A cross-sectional view of a similar embodiment is shown in FIG. 2 . The elevator car 12 is moved in the shaft 11 via a rib-belt drive 13 . For this purpose, a stationary drive 14 is provided which drives the rib-belt drive 13 . A plurality of wheels are provided for correspondingly guiding the rib-belt drive 13 . In the exemplary embodiment shown, the drive device 14 is arranged stationary above the upper position of the counterweight 15 . The drive 14 is mounted on a carriage 9 which is supported on or beside one or more guide rails 18 of the elevator system. According to the example shown, the lower pulley is perpendicular to the side walls of the elevator shaft 11 on the drawing. With this arrangement of the wedge rib-belt drive 13 below the center of gravity S of the car, only small guide forces can occur between the car guide rails 18 . In other respects, this second embodiment is substantially the same as the first embodiment.

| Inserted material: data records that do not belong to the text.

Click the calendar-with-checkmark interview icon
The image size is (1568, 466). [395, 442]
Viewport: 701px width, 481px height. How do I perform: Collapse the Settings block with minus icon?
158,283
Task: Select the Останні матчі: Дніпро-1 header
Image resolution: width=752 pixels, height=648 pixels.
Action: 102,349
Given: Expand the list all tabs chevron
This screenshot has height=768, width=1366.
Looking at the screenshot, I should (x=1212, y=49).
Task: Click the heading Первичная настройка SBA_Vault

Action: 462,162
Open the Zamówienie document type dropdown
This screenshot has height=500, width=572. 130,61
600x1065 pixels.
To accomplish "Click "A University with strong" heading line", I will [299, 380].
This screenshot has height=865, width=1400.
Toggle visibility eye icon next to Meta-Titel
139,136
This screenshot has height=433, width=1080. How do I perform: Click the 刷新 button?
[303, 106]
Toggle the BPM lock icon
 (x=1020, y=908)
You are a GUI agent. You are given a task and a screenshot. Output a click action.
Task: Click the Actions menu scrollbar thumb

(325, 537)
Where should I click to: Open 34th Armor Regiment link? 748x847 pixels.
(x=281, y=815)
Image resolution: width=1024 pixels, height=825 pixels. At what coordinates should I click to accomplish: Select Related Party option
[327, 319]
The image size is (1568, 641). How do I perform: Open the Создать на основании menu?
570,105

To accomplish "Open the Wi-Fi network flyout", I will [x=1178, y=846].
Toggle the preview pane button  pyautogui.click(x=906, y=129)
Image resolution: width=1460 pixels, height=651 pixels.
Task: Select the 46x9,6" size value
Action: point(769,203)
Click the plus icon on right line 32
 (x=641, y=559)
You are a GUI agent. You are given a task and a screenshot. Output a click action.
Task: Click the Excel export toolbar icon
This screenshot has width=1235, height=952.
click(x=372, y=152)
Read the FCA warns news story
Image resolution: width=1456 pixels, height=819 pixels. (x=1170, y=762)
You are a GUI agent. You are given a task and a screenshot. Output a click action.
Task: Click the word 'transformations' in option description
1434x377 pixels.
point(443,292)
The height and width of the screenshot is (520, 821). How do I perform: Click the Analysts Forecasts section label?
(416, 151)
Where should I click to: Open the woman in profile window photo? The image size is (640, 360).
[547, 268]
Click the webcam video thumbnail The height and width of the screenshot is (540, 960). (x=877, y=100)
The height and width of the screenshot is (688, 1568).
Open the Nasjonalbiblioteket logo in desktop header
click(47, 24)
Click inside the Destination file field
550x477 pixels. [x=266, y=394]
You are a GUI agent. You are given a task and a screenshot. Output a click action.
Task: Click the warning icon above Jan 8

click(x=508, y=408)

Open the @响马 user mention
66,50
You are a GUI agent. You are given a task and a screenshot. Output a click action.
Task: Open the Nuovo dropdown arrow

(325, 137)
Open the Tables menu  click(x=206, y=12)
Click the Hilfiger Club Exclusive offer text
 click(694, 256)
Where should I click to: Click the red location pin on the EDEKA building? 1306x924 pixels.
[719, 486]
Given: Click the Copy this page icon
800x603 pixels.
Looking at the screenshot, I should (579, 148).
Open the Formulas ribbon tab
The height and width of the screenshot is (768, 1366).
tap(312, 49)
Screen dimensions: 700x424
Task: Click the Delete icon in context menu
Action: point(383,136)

The car guide rail 18 is arranged eccentrically, that is, the guide plane 20 is between the car door 7 and the center of gravity S of the elevator car 12 , said center of gravity S being in the case shown on the central axis of the rib-belt drive 13 superior. In the embodiment shown, there is a 2:1 suspension for the counterweight 15 with deflector wheels 16.2 and for the car 12 with deflector pulleys 16.3.

FIG. 3 shows a cross-sectional view of another embodiment of the elevator system 10 . The drive unit 14 is supported on counterweight guide rails 19 and on a car guide rail 18 . The fastening point of the rib-belt drive 13 is supported on the opposite side on the second car guide rail 18 . Also in this embodiment the car 12 and the counterweight 15 are suspended 2:1. The diagonals of the rib-belt-drive 13 enable guidance and centering of the car 12 about the center of gravity of the car, which has the advantages described in conjunction with FIG. 2 .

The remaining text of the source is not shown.